For professionals working in finance, law or real estate, understanding concepts such as deposit agreements is part of the essential knowledge required to manage transactions safely and accurately. For this reason, specialized programs such as a Master in Finance can provide key tools to correctly interpret these agreements and their impact on financial planning.
Types of deposit agreements
There are three main types of deposit agreements, each with its own legal implications. The choice between them depends on the level of commitment desired by both parties and the specific conditions of the agreement.
- The confirmatory deposit agreement is the simplest. It serves as proof of the purchase commitment and the advance payment of part of the price. If either party breaches the agreement, the other may seek legal enforcement of the contract or claim compensation for damages.
- The penalty deposit agreement establishes a financial penalty in case of breach. Neither party can withdraw from the contract unilaterally unless explicitly agreed. The affected party may demand compliance with the agreement or the agreed penalty, and in some cases both.
- Finally, the withdrawal deposit agreement, also known as cancellation deposits, offers greater flexibility. It is regulated by Article 1454 of the Spanish Civil Code and allows either party to withdraw from the contract without justification. If the buyer withdraws, they lose the deposit. If the seller withdraws, they must return double the amount received.
This last type is the most common in Spain, as it provides flexibility in case of unforeseen circumstances or changes of mind.

How is a deposit agreement paid?
The deposit agreement is signed when the buyer and seller agree to formalize the transaction, but before signing the public deed. Its purpose is to reserve the property and remove it from the market, providing security for both parties while the necessary steps are completed, such as securing a mortgage or preparing legal documentation.
The deposit amount typically ranges between 5% and 15% of the total property price, with 10% being the most common figure. This amount is not an additional cost, but is deducted from the final price once the purchase is completed before a notary.
As for the payment method, it can be made via bank transfer, cheque or any other method agreed by both parties. It is essential that this payment is recorded in the contract and that traceable methods are used to avoid future disputes. Although it is a private document, the agreement is often signed in the presence of a real estate agent or a lawyer, adding an extra layer of security.
It is important to note that the deposit is generally non-refundable if the buyer decides not to proceed, unless the contract includes a termination clause for justified reasons (for example, if a mortgage application is denied). Therefore, if such a clause is not included, it is advisable to obtain an independent valuation and a technical inspection before signing.
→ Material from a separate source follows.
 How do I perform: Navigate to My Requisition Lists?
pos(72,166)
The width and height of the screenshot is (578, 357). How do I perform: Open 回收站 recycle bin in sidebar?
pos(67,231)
Understanding the legal and financial framework of these agreements is crucial for those aiming to make strategic decisions in the financial field. Programs such as a Master in Financial Management help develop a comprehensive understanding of these transactions and their role in business management.
Expiry of the deposit agreement
The deposit agreement has a defined validity period, which must be clearly specified in the document. Typically, a period of 30 to 90 days is set to complete the purchase deed, although it can be extended by mutual agreement if delays occur. During this time, neither party can sell or purchase the property with third parties without breaching the agreement. If the deadline expires and the transaction has not been completed, the consequences will depend on the type of deposit agreement signed.
In the case of withdrawal deposits, the agreed penalty applies: the buyer forfeits the deposit or the seller must return double the amount. However, in confirmatory or penalty deposits, legal action may be taken to enforce the contract or claim compensation for damages.
For this reason, it is advisable to set realistic deadlines and include possible extensions in the agreement. It is also important to anticipate exceptional situations, such as mortgage rejection or legal issues with the property, through specific clauses that allow the contract to be terminated without excessive penalties.
In conclusion, the deposit agreement is a key tool in the process of buying and selling a property. It helps secure the transaction and clearly define its terms and consequences. Proper drafting, choosing the right type of deposit agreement and understanding its implications are essential to avoid conflicts and protect both parties’ interests. Seeking professional advice and carrying out a thorough property review before signing are crucial steps to ensure a safe transaction.